-- MATERIAL FOR THIS EXERCISE follows --

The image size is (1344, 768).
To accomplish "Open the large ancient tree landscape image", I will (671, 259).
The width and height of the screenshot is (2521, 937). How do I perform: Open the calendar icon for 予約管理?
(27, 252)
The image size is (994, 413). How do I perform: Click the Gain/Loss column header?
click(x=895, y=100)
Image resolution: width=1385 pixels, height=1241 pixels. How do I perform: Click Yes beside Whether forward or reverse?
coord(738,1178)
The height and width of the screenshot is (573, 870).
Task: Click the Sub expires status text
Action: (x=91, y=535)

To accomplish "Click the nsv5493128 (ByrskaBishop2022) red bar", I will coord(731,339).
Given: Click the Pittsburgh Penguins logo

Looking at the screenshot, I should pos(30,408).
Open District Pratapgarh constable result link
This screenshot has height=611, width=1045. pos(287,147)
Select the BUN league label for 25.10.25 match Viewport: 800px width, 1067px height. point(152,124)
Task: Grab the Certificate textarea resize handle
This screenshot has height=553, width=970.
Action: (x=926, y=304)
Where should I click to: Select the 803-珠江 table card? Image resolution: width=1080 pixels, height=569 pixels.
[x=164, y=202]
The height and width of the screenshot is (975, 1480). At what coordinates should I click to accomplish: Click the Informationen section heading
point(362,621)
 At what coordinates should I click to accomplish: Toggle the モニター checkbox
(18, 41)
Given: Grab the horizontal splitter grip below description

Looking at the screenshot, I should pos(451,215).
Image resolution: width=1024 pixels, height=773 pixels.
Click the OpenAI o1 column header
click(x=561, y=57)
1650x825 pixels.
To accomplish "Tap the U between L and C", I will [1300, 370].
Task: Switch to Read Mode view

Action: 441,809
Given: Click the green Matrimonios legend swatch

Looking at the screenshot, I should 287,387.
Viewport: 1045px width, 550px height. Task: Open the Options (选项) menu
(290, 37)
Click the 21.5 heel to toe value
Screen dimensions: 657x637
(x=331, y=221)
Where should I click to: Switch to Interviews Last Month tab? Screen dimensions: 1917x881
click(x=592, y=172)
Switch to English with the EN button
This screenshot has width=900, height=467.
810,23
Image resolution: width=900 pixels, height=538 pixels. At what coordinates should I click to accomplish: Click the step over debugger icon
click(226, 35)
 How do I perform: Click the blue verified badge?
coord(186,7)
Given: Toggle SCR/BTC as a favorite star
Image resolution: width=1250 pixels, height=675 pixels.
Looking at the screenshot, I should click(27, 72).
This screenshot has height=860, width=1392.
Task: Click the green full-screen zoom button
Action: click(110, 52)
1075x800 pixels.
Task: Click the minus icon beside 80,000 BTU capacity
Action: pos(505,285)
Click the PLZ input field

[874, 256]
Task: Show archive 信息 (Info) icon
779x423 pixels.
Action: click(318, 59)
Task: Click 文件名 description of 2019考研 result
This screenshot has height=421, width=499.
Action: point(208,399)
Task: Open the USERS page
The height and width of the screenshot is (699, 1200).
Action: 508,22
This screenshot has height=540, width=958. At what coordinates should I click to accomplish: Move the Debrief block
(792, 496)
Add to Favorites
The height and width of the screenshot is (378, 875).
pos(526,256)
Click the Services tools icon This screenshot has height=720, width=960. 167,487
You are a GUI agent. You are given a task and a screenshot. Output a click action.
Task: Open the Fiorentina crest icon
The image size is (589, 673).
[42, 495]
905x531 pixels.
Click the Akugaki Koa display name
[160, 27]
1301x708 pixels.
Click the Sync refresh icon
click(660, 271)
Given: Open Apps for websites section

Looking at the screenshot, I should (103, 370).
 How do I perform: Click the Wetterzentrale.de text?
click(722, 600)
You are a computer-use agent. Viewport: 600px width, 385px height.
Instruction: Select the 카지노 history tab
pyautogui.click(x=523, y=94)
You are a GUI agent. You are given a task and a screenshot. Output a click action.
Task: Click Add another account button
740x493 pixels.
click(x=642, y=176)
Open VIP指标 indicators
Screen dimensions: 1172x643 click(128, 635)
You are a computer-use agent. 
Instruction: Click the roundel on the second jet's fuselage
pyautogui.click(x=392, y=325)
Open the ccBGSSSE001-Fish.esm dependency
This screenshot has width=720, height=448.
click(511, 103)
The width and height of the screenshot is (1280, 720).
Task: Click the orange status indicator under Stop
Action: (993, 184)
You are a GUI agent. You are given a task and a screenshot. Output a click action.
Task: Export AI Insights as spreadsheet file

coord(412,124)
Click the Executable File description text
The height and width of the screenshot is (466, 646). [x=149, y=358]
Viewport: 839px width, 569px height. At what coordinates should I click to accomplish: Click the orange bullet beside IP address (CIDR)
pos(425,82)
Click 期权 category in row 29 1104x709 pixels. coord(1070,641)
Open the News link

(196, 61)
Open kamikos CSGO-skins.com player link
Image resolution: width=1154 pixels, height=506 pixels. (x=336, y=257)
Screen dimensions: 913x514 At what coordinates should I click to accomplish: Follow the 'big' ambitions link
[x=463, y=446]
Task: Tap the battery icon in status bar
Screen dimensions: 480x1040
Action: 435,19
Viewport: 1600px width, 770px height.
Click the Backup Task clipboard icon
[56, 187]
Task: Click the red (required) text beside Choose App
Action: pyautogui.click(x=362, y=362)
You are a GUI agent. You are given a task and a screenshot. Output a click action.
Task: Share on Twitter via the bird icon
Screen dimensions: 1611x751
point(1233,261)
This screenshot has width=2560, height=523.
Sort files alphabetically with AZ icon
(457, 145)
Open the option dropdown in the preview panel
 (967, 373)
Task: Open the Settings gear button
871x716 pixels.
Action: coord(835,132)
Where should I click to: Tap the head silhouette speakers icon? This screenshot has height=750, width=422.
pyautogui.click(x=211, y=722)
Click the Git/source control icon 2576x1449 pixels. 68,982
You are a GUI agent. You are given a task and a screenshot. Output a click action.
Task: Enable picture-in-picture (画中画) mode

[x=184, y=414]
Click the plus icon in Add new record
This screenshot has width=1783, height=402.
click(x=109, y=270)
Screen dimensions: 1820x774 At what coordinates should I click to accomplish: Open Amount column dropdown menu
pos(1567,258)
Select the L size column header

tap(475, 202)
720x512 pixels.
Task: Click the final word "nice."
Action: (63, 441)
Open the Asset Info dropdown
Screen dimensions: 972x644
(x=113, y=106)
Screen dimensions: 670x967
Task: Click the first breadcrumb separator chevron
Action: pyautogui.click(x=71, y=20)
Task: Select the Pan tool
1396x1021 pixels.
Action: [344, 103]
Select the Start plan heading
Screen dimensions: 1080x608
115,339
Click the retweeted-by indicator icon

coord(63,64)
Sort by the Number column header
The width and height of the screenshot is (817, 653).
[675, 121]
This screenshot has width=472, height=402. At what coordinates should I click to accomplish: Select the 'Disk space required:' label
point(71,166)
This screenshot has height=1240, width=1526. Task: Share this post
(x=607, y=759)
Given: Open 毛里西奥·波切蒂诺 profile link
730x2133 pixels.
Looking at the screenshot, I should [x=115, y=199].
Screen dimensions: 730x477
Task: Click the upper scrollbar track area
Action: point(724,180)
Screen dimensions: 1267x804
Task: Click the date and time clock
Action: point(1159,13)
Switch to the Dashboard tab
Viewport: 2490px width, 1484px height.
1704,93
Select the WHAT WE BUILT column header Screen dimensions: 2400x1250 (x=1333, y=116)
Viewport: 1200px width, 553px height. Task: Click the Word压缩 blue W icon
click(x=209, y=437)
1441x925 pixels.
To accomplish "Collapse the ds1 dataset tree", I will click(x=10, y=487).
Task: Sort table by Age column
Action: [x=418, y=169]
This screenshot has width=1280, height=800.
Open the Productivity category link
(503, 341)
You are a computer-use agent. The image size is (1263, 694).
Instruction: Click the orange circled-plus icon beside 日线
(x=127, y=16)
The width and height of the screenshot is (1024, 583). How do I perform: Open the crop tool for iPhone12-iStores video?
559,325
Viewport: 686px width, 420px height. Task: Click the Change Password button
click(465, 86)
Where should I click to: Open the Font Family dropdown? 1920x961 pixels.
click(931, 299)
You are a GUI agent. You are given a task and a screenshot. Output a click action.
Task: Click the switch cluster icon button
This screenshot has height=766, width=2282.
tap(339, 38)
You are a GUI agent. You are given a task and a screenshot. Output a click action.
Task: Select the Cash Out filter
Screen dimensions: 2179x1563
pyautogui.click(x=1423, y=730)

-- MATERIAL FOR THIS EXERCISE concluded --

◆ EXERCISE DIRECTIONS ◆
Exactly and only the lines from the one containing "The width and height of the screenshot is (1024, 583)." through the end of the material are to be reproduced, both ends included.

◆ RESULT OF THIS TASK ◆
The width and height of the screenshot is (1024, 583). How do I perform: Open the crop tool for iPhone12-iStores video?
559,325
Viewport: 686px width, 420px height. Task: Click the Change Password button
click(465, 86)
Where should I click to: Open the Font Family dropdown? 1920x961 pixels.
click(931, 299)
You are a GUI agent. You are given a task and a screenshot. Output a click action.
Task: Click the switch cluster icon button
This screenshot has height=766, width=2282.
tap(339, 38)
You are a GUI agent. You are given a task and a screenshot. Output a click action.
Task: Select the Cash Out filter
Screen dimensions: 2179x1563
pyautogui.click(x=1423, y=730)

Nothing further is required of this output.